▸ About this exercise
Each entry should be quoted word for word, including every mark of punctuation.
START The data
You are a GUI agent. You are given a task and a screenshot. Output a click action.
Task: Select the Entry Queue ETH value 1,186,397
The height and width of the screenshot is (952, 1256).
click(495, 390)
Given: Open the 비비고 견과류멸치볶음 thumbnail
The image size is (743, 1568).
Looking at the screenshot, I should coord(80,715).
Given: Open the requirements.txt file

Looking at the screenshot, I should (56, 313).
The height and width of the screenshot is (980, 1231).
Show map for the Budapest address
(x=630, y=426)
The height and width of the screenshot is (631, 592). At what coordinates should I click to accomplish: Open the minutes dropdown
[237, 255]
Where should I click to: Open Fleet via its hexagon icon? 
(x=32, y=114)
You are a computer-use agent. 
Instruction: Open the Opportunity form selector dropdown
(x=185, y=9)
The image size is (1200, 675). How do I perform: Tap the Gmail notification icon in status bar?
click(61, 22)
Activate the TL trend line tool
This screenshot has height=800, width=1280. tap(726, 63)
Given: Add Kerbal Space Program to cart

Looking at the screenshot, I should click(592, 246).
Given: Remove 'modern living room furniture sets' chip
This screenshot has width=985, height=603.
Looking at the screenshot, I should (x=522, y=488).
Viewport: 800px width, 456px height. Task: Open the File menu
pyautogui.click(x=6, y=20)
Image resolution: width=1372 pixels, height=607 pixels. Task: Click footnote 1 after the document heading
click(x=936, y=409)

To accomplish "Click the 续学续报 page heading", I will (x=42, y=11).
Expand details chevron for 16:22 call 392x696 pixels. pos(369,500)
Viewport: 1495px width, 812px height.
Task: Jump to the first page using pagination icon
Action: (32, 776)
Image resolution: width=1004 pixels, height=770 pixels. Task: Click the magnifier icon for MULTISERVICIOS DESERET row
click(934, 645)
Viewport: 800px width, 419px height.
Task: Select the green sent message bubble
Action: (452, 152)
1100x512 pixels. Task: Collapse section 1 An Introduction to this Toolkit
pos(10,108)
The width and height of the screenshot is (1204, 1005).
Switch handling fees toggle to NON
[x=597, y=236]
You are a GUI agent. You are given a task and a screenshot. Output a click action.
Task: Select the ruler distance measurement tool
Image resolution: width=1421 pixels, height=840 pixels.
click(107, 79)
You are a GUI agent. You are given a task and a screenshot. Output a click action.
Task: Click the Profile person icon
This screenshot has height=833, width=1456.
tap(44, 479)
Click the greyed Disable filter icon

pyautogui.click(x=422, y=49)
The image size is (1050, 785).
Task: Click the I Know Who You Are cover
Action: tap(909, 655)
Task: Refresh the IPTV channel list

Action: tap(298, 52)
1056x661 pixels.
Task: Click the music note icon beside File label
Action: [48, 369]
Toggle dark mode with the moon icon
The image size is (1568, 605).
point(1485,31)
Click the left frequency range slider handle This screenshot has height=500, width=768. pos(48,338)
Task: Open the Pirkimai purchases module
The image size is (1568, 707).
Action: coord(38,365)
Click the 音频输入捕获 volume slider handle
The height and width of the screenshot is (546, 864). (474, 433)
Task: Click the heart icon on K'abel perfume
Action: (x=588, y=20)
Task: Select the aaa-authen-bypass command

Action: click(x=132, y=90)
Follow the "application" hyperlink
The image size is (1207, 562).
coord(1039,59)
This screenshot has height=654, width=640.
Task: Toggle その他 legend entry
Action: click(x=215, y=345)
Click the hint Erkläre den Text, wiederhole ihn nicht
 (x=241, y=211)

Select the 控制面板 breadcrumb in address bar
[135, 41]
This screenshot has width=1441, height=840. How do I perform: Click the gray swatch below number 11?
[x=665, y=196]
END The data
▸ Solution to this exercise
You are a GUI agent. You are given a task and a screenshot. Output a click action.
Task: Select the Entry Queue ETH value 1,186,397
The height and width of the screenshot is (952, 1256).
click(495, 390)
Given: Open the 비비고 견과류멸치볶음 thumbnail
The image size is (743, 1568).
Looking at the screenshot, I should coord(80,715).
Given: Open the requirements.txt file

Looking at the screenshot, I should (56, 313).
The height and width of the screenshot is (980, 1231).
Show map for the Budapest address
(x=630, y=426)
The height and width of the screenshot is (631, 592). At what coordinates should I click to accomplish: Open the minutes dropdown
[237, 255]
Where should I click to: Open Fleet via its hexagon icon? 
(x=32, y=114)
You are a computer-use agent. 
Instruction: Open the Opportunity form selector dropdown
(x=185, y=9)
The image size is (1200, 675). How do I perform: Tap the Gmail notification icon in status bar?
click(61, 22)
Activate the TL trend line tool
This screenshot has height=800, width=1280. tap(726, 63)
Given: Add Kerbal Space Program to cart

Looking at the screenshot, I should click(592, 246).
Given: Remove 'modern living room furniture sets' chip
This screenshot has width=985, height=603.
Looking at the screenshot, I should (x=522, y=488).
Viewport: 800px width, 456px height. Task: Open the File menu
pyautogui.click(x=6, y=20)
Image resolution: width=1372 pixels, height=607 pixels. Task: Click footnote 1 after the document heading
click(x=936, y=409)

To accomplish "Click the 续学续报 page heading", I will (x=42, y=11).
Expand details chevron for 16:22 call 392x696 pixels. pos(369,500)
Viewport: 1495px width, 812px height.
Task: Jump to the first page using pagination icon
Action: (32, 776)
Image resolution: width=1004 pixels, height=770 pixels. Task: Click the magnifier icon for MULTISERVICIOS DESERET row
click(934, 645)
Viewport: 800px width, 419px height.
Task: Select the green sent message bubble
Action: (452, 152)
1100x512 pixels. Task: Collapse section 1 An Introduction to this Toolkit
pos(10,108)
The width and height of the screenshot is (1204, 1005).
Switch handling fees toggle to NON
[x=597, y=236]
You are a GUI agent. You are given a task and a screenshot. Output a click action.
Task: Select the ruler distance measurement tool
Image resolution: width=1421 pixels, height=840 pixels.
click(107, 79)
You are a GUI agent. You are given a task and a screenshot. Output a click action.
Task: Click the Profile person icon
This screenshot has height=833, width=1456.
tap(44, 479)
Click the greyed Disable filter icon

pyautogui.click(x=422, y=49)
The image size is (1050, 785).
Task: Click the I Know Who You Are cover
Action: tap(909, 655)
Task: Refresh the IPTV channel list

Action: tap(298, 52)
1056x661 pixels.
Task: Click the music note icon beside File label
Action: [48, 369]
Toggle dark mode with the moon icon
The image size is (1568, 605).
point(1485,31)
Click the left frequency range slider handle This screenshot has height=500, width=768. pos(48,338)
Task: Open the Pirkimai purchases module
The image size is (1568, 707).
Action: coord(38,365)
Click the 音频输入捕获 volume slider handle
The height and width of the screenshot is (546, 864). (474, 433)
Task: Click the heart icon on K'abel perfume
Action: (x=588, y=20)
Task: Select the aaa-authen-bypass command

Action: click(x=132, y=90)
Follow the "application" hyperlink
The image size is (1207, 562).
coord(1039,59)
This screenshot has height=654, width=640.
Task: Toggle その他 legend entry
Action: click(x=215, y=345)
Click the hint Erkläre den Text, wiederhole ihn nicht
 (x=241, y=211)

Select the 控制面板 breadcrumb in address bar
[135, 41]
This screenshot has width=1441, height=840. How do I perform: Click the gray swatch below number 11?
[x=665, y=196]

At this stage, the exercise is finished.